BIOTECNOLOGÍA   E  INGENIERÍA GENÉTICA

        La biotecnología consiste en el aprovechamiento de sistemas biológicos naturales para obtener productos de utilidad para el ser humano. No se trata de una técnica nueva; desde hace siglos se vienen realizando cruces selectivos en plantas y animales para conseguir un determinado fenotipo o se han utilizado las propiedades bioquímicas de los microorganismos para obtener alimentos.  

        En la actualidad, gracias a la manipulación genética de las bacterias, se han podido obtener sustancias químicas de interés para el ser humano, proteínas que se usan como vacunas o drogas para curar determinadas enfermedades.

        La ingeniería genética es una rama de la biotecnología que consiste en modificar las características hereditarias de un organismo en un sentido predeterminado mediante la alteración de su material genético. Suele utilizarse para conseguir que determinados microorganismos como bacterias o virus, aumenten la síntesis de compuestos, formen compuestos nuevos, o se adapten a medios diferentes. Además, tiene otras aplicaciones muy importantes para los seres humanos y abre un futuro de inmensas posibilidades aunque no exento de prevenciones. Tres son las grandes áreas de aplicación de la ingeniería genética:

 

§         Obtención de productos biológicos: Genes humanos pueden ser introducidos en bacterias para que éstas produzcan enormes cantidades de una determinada sustancia. Por ejemplo, algunas hormonas, como la insulina o la hormona del crecimiento, usadas para el tratamiento de enfermedades.  

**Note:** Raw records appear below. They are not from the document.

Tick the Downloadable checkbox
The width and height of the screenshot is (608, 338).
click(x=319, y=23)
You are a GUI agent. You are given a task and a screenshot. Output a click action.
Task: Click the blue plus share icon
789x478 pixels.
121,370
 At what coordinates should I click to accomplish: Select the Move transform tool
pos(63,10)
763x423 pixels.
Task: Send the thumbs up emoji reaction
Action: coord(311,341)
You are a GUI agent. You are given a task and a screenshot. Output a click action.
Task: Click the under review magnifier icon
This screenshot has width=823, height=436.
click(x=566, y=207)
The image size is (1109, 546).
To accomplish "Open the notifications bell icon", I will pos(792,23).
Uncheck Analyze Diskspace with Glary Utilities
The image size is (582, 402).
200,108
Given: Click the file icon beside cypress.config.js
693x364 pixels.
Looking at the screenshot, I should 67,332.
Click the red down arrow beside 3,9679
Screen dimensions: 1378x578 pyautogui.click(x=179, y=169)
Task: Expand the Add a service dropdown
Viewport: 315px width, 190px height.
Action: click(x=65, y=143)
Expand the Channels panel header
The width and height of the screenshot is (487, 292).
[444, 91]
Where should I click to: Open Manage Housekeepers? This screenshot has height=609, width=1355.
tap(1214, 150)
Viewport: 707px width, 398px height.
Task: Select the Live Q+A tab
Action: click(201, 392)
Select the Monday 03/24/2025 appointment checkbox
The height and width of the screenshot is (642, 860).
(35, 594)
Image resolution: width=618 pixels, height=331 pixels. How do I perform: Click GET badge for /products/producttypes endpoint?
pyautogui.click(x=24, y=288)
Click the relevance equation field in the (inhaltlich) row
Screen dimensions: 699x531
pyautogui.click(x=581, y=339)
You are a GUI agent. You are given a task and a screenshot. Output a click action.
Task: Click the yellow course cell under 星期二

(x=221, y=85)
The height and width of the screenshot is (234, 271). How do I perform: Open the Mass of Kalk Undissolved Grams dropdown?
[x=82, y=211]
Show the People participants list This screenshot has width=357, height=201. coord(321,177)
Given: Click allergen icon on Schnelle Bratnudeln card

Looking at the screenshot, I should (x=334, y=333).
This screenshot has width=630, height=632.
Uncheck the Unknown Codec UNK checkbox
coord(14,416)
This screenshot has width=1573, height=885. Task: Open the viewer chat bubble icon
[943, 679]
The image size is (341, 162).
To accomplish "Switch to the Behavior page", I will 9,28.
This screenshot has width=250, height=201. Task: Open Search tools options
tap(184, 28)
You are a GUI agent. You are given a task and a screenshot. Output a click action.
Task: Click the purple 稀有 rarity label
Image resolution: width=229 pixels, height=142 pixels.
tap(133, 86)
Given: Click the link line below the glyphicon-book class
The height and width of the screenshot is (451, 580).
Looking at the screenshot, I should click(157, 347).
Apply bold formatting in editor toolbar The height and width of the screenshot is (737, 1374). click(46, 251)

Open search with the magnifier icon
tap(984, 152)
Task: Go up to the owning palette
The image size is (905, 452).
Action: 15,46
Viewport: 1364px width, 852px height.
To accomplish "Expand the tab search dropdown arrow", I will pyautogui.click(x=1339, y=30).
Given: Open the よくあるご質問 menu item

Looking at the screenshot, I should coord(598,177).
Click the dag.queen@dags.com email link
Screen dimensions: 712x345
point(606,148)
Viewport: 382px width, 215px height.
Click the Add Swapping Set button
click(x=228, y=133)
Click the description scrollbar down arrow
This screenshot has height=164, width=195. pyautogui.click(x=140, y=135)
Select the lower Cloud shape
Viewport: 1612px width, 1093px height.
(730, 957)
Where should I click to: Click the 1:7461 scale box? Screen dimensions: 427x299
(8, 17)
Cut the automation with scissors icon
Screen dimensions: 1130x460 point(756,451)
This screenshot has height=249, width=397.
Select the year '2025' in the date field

§         Mejora animal y vegetal en ganadería y agricultura: Genes manipulados pueden ser introducidos en animales y plantas para así modificar algunos de sus productos, hacerlos resistentes a enfermedades, insecticidas o herbicidas.  

§         Terapia génica: consiste en la aportación de un gen funcionante a las células que carecen de esta función, con el fin de corregir una alteración genética o enfermedad adquirida. La terapia génica se divide en dos categorías. La primera es la alteración de las células germinales, lo que origina un cambio permanente de todo el organismo y generaciones posteriores. El segundo tipo de terapia génica, terapia somática celular, es análoga a un trasplante de órgano. En este caso, uno o más tejidos específicos son objeto, mediante tratamiento directo o extirpación del tejido, de la adición de un gen o genes terapéuticos en el laboratorio, junto a la reposición de las células tratadas en el paciente. Se han iniciado diversos ensayos clínicos de terapia genética somática celular destinados al tratamiento de cánceres o enfermedades sanguíneas, hepáticas, o pulmonares.

 

La ingeniería genética consiste en la manipulación del ácido desoxirribonucleico, o ADN. En este proceso son muy importantes las llamadas enzimas de restricción producidas por varias especies bacterianas. Las enzimas de restricción son capaces de reconocer una secuencia determinada de la cadena de unidades químicas (bases de nucleótidos) que forman la molécula de ADN, y romperla en dicha localización. Los fragmentos de ADN así obtenidos se pueden unir utilizando otras enzimas llamadas ligasas. Por lo tanto, las enzimas de restricción y las ligasas permiten romper y reunir de nuevo los fragmentos de ADN. También son importantes en la manipulación del ADN los llamados vectores, partes de ADN que se pueden autorreplicar (generar copias de ellos mismos) con independencia del ADN de la célula huésped donde crecen. Estos vectores permiten obtener múltiples copias de un fragmento específico de ADN, lo que hace de ellos un recurso útil para producir cantidades suficientes de material con el que trabajar. El proceso de transformación de un fragmento de ADN en un vector se denomina clonación, ya que se producen copias múltiples de un fragmento específico de ADN. Otra forma de obtener muchas copias idénticas de una parte determinada de ADN es la reacción en cadena de la polimerasa, de reciente descubrimiento. Este método es rápido y evita la clonación de ADN en un vector.